Agentic SRE Advanced By Samson Tanimawo, PhD Published Jul 16, 2026 5 min read

Building an Eval Harness for Incident Triage Agents

An eval harness is half the engineering. The schema, the runner, the scoring rubric, and the regression dashboard, with code you can lift directly.

Schema for an eval case

Each case is a YAML document with named fields: id, description, input (alert payload + context), expected (hypothesis, action, confidence range), tags (regression, edge, capability). The schema is enforced; missing fields fail the loader.

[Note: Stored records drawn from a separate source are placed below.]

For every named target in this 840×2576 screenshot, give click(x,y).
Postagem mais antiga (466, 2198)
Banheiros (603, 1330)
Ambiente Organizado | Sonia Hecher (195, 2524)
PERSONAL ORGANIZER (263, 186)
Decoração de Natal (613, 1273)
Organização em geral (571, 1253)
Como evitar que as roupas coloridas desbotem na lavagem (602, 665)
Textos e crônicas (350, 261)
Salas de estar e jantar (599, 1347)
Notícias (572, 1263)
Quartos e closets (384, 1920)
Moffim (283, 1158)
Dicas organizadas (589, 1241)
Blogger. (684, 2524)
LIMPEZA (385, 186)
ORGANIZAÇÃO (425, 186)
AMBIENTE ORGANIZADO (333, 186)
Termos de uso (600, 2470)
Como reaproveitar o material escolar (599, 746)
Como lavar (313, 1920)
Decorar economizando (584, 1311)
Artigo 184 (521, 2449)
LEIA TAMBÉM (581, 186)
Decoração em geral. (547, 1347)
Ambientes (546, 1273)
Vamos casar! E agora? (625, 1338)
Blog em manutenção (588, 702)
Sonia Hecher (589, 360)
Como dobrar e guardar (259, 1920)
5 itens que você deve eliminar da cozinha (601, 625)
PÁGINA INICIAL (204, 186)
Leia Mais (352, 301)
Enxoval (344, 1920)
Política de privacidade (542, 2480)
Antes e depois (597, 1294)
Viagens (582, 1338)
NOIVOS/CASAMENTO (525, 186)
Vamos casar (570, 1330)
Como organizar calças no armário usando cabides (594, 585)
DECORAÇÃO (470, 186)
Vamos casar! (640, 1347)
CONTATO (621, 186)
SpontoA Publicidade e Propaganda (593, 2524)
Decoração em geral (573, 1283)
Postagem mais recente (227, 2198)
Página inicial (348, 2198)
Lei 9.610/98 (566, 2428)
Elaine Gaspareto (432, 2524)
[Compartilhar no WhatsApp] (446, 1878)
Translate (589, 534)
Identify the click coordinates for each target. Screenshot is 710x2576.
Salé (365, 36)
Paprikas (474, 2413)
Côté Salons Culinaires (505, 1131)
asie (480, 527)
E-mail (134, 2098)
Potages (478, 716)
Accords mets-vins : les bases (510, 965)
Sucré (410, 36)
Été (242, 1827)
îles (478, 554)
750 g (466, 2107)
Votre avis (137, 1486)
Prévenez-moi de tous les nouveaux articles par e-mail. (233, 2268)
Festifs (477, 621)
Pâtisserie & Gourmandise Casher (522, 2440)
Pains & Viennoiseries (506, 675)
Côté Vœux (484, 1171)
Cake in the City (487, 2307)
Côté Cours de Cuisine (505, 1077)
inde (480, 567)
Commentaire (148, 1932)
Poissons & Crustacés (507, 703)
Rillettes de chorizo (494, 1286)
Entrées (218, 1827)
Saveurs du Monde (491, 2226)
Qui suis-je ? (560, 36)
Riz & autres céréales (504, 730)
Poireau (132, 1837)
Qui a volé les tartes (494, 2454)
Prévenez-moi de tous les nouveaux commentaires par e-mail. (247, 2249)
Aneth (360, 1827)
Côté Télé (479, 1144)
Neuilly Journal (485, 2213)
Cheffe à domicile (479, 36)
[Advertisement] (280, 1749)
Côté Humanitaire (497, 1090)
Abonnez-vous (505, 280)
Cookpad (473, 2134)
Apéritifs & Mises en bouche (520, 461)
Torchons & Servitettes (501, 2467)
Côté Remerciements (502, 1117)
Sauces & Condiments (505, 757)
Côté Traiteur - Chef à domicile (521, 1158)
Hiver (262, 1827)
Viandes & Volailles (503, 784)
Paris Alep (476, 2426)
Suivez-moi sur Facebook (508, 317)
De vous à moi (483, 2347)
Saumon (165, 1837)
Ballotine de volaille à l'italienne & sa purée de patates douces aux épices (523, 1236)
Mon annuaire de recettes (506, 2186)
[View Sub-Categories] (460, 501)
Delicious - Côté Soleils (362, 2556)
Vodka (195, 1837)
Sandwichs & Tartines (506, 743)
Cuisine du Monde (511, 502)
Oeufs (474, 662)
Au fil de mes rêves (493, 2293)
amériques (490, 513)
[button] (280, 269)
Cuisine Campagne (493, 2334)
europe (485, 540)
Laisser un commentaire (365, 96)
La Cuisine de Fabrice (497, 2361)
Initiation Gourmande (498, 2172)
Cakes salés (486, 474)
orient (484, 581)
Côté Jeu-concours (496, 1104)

The id is stable across versions. When a case fires, the id is what you grep for in the codebase to understand what it was protecting against. Stable ids = useful history.

Tags drive subset selection. "Run only regression cases" or "run only edge cases" lets you slice the suite by purpose. CI runs the full suite; ad-hoc runs use slices.

The runner

Iterate the suite, run each case in parallel up to a worker cap, collect outputs into a structured result file. The runner is 80 lines of Python. Reuse it across agents.

Each case has a hard timeout. Hit the timeout, fail the case. No partial credit, no warnings. Determinism beats charity in eval.

Output goes to JSON: per-case result, aggregated scores, deltas vs the last run on main. JSON makes downstream tooling (CI checks, dashboards) trivial.

Scoring rubric

Three dimensions: hypothesis match (does the agent's primary hypothesis match expected), action match (does the proposed action match expected), confidence in range (does the agent self-report confidence within the expected range).

Scores are binary per dimension: pass or fail. No partial scores; partial scoring tempts subjective grading and weakens the regression signal.

Aggregate to per-case pass-rate (3-of-3, 2-of-3, etc.). The dashboard shows the aggregate; the per-case detail is one click away.

Regression dashboard

The dashboard shows: pass-rate over time per agent, pass-rate per tag, recent regressions (cases that flipped red). One screen, three charts. No more.

Ship the dashboard as a static HTML file generated by CI. No external service, no auth, no fragility. The runner publishes it; the team reads it.

Link the dashboard from every PR comment that touches the agent. The reviewer reads the eval delta as part of the review, not as an afterthought.

Scaling the harness

First milestone: 12 cases, the day-one suite. Second milestone: 50 cases, after the first month of production. Third milestone: 200 cases, after a year.

Resist case explosion. Cases that overlap in coverage are noise; collapse them. The valuable suite is small and high-signal.

Periodically prune: any case that has not flipped red in 12 months is providing little signal. Move it to an archive folder; keep the active suite tight.

What to do this week

Stand up the harness for one agent: 12 starter cases, the runner, the scoring, the dashboard. Run it on the next PR that touches the agent. The reviewer should be able to read the eval delta in 30 seconds; if they cannot, the dashboard needs work.